Trail Overview
This trail is composed of well-maintained fine gravel and tends to be quite dusty, especially in dry conditions. It passes several homesteads and sees a fair amount of traffic, particularly on weekends. According to the USDA map, there is a dispersed campsite located along the route, but the access trail leading to it is narrow, muddy, and deeply rutted, which may make reaching the site difficult for larger vehicles or during wet weather. The main trail itself remains in good condition and is easy to follow, but caution is advised if attempting to reach the campsite.
Difficulty
This trail is well-maintained and regularly used by other OHV riders, road users, including residents in the area.
History
Covering more than 1.6 million acres of glacial lakes, red-pine uplands, and sphagnum bogs, Minnesota's Chippewa National Forest lets motorists experience the North Woods at an unrushed pace.

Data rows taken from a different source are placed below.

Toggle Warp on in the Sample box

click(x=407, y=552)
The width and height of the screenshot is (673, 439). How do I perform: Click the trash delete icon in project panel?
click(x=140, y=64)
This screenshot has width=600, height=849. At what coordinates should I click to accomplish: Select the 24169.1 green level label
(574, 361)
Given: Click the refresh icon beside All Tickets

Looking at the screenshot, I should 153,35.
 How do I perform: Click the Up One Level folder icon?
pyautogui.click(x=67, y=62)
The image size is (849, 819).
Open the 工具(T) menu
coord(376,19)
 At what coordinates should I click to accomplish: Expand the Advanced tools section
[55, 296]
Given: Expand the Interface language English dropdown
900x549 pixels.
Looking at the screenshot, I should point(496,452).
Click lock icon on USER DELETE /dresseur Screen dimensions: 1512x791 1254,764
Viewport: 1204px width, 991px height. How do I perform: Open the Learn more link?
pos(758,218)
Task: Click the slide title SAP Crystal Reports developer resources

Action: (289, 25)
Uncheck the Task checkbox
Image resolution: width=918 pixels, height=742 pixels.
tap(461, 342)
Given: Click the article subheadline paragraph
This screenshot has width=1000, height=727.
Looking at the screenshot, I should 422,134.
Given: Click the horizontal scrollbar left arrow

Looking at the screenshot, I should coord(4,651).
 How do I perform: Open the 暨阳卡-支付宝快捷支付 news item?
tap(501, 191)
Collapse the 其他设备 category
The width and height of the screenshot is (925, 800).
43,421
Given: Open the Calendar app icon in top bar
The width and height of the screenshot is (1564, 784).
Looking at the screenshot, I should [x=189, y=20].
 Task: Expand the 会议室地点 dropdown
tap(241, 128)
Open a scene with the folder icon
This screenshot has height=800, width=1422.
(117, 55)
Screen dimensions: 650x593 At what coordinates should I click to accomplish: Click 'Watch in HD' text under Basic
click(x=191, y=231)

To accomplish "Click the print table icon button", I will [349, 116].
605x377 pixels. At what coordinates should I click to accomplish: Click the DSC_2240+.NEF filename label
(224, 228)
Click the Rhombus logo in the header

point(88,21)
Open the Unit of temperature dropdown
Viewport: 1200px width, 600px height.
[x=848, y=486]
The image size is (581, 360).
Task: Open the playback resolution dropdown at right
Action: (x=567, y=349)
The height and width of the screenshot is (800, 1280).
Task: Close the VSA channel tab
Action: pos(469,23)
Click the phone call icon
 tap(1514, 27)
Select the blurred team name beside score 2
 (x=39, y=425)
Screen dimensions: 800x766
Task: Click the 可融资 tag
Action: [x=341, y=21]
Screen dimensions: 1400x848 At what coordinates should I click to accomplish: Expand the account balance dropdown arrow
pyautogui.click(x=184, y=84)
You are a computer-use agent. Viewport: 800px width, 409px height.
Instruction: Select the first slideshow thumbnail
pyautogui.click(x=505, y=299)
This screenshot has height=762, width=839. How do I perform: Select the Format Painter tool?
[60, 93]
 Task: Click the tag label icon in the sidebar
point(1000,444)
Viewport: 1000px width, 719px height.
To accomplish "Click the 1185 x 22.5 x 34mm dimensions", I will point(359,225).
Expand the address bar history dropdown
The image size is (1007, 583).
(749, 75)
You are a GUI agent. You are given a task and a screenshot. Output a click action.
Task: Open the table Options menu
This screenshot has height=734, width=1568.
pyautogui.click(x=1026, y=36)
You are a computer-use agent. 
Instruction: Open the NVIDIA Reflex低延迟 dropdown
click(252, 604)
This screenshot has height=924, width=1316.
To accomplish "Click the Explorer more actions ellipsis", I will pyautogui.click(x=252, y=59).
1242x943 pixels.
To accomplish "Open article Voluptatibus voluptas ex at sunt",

Paved state highways soon yield to a lattice of numbered forest roads, most of them well-graded gravel that thread between kettle ponds and stands of towering white pine, the tree that helped earn the forest its 1908 designation as one of America's first national forests. The forest harbors one of the highest breeding densities of bald eagles in the continental United States, and patient drivers often glimpse loons, black bears, and white-tailed deer as they move from shoreline to clear-cut regrowth and back again.